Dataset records

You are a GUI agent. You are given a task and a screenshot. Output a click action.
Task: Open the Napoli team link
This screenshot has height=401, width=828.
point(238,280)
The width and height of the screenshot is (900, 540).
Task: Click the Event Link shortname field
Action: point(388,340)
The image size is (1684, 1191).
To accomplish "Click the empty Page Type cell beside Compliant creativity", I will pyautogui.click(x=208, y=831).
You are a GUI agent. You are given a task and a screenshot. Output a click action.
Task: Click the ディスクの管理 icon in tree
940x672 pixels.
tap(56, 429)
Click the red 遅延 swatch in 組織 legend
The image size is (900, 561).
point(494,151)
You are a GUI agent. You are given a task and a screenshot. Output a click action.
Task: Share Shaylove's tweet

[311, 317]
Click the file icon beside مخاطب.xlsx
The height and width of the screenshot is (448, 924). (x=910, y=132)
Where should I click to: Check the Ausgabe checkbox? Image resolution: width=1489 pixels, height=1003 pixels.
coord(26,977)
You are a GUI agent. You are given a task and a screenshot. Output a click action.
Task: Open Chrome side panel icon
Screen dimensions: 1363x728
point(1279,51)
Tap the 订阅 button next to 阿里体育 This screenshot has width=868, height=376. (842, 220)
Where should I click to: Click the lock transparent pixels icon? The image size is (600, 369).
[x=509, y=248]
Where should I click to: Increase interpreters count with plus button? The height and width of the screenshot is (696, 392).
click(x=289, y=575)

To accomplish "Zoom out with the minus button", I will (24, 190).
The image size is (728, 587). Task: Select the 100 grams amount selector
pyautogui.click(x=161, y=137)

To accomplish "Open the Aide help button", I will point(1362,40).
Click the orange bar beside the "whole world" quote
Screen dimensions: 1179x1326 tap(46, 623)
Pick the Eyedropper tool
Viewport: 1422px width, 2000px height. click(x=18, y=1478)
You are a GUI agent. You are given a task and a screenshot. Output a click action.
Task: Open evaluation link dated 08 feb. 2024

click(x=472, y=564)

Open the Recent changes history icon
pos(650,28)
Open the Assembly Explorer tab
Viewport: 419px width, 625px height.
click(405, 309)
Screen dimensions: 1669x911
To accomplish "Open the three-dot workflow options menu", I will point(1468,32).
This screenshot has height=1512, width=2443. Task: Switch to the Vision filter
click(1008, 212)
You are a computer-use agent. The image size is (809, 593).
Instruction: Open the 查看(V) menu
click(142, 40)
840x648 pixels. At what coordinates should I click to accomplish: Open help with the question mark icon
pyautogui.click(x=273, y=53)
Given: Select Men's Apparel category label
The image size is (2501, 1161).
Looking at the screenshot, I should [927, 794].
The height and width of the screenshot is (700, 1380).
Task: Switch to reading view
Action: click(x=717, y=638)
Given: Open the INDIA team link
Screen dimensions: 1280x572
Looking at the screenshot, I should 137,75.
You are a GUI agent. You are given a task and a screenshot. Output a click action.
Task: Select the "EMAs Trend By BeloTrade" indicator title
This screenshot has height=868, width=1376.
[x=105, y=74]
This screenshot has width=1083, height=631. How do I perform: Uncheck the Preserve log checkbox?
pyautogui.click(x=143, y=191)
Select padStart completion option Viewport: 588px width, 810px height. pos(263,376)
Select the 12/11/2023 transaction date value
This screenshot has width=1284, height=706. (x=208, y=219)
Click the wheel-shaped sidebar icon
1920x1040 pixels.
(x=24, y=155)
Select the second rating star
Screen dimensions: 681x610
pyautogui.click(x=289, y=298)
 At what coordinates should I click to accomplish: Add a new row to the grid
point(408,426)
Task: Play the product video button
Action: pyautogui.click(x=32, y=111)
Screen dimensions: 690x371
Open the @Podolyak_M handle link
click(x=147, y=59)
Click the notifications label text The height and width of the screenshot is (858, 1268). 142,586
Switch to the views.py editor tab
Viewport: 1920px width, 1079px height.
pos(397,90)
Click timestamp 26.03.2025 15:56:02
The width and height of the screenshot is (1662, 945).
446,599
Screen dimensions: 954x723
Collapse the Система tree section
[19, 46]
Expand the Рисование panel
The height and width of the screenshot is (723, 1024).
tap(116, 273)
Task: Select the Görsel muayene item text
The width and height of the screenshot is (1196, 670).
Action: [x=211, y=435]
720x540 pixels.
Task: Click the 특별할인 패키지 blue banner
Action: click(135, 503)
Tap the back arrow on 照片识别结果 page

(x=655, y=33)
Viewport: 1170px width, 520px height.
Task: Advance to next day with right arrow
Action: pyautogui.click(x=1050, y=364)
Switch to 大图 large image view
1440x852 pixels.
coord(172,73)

# WORK ORDER
When you output the entries, keep every line exactly as it appears above.

# TASK ANSWER
You are a GUI agent. You are given a task and a screenshot. Output a click action.
Task: Open the Napoli team link
This screenshot has height=401, width=828.
point(238,280)
The width and height of the screenshot is (900, 540).
Task: Click the Event Link shortname field
Action: point(388,340)
The image size is (1684, 1191).
To accomplish "Click the empty Page Type cell beside Compliant creativity", I will pyautogui.click(x=208, y=831).
You are a GUI agent. You are given a task and a screenshot. Output a click action.
Task: Click the ディスクの管理 icon in tree
940x672 pixels.
tap(56, 429)
Click the red 遅延 swatch in 組織 legend
The image size is (900, 561).
point(494,151)
You are a GUI agent. You are given a task and a screenshot. Output a click action.
Task: Share Shaylove's tweet

[311, 317]
Click the file icon beside مخاطب.xlsx
The height and width of the screenshot is (448, 924). (x=910, y=132)
Where should I click to: Check the Ausgabe checkbox? Image resolution: width=1489 pixels, height=1003 pixels.
coord(26,977)
You are a GUI agent. You are given a task and a screenshot. Output a click action.
Task: Open Chrome side panel icon
Screen dimensions: 1363x728
point(1279,51)
Tap the 订阅 button next to 阿里体育 This screenshot has width=868, height=376. (842, 220)
Where should I click to: Click the lock transparent pixels icon? The image size is (600, 369).
[x=509, y=248]
Where should I click to: Increase interpreters count with plus button? The height and width of the screenshot is (696, 392).
click(x=289, y=575)

To accomplish "Zoom out with the minus button", I will (24, 190).
The image size is (728, 587). Task: Select the 100 grams amount selector
pyautogui.click(x=161, y=137)

To accomplish "Open the Aide help button", I will point(1362,40).
Click the orange bar beside the "whole world" quote
Screen dimensions: 1179x1326 tap(46, 623)
Pick the Eyedropper tool
Viewport: 1422px width, 2000px height. click(x=18, y=1478)
You are a GUI agent. You are given a task and a screenshot. Output a click action.
Task: Open evaluation link dated 08 feb. 2024

click(x=472, y=564)

Open the Recent changes history icon
pos(650,28)
Open the Assembly Explorer tab
Viewport: 419px width, 625px height.
click(405, 309)
Screen dimensions: 1669x911
To accomplish "Open the three-dot workflow options menu", I will point(1468,32).
This screenshot has height=1512, width=2443. Task: Switch to the Vision filter
click(1008, 212)
You are a computer-use agent. The image size is (809, 593).
Instruction: Open the 查看(V) menu
click(142, 40)
840x648 pixels. At what coordinates should I click to accomplish: Open help with the question mark icon
pyautogui.click(x=273, y=53)
Given: Select Men's Apparel category label
The image size is (2501, 1161).
Looking at the screenshot, I should [927, 794].
The height and width of the screenshot is (700, 1380).
Task: Switch to reading view
Action: click(x=717, y=638)
Given: Open the INDIA team link
Screen dimensions: 1280x572
Looking at the screenshot, I should 137,75.
You are a GUI agent. You are given a task and a screenshot. Output a click action.
Task: Select the "EMAs Trend By BeloTrade" indicator title
This screenshot has height=868, width=1376.
[x=105, y=74]
This screenshot has width=1083, height=631. How do I perform: Uncheck the Preserve log checkbox?
pyautogui.click(x=143, y=191)
Select padStart completion option Viewport: 588px width, 810px height. pos(263,376)
Select the 12/11/2023 transaction date value
This screenshot has width=1284, height=706. (x=208, y=219)
Click the wheel-shaped sidebar icon
1920x1040 pixels.
(x=24, y=155)
Select the second rating star
Screen dimensions: 681x610
pyautogui.click(x=289, y=298)
 At what coordinates should I click to accomplish: Add a new row to the grid
point(408,426)
Task: Play the product video button
Action: pyautogui.click(x=32, y=111)
Screen dimensions: 690x371
Open the @Podolyak_M handle link
click(x=147, y=59)
Click the notifications label text The height and width of the screenshot is (858, 1268). 142,586
Switch to the views.py editor tab
Viewport: 1920px width, 1079px height.
pos(397,90)
Click timestamp 26.03.2025 15:56:02
The width and height of the screenshot is (1662, 945).
446,599
Screen dimensions: 954x723
Collapse the Система tree section
[19, 46]
Expand the Рисование panel
The height and width of the screenshot is (723, 1024).
tap(116, 273)
Task: Select the Görsel muayene item text
The width and height of the screenshot is (1196, 670).
Action: [x=211, y=435]
720x540 pixels.
Task: Click the 특별할인 패키지 blue banner
Action: click(135, 503)
Tap the back arrow on 照片识别结果 page

(x=655, y=33)
Viewport: 1170px width, 520px height.
Task: Advance to next day with right arrow
Action: pyautogui.click(x=1050, y=364)
Switch to 大图 large image view
1440x852 pixels.
coord(172,73)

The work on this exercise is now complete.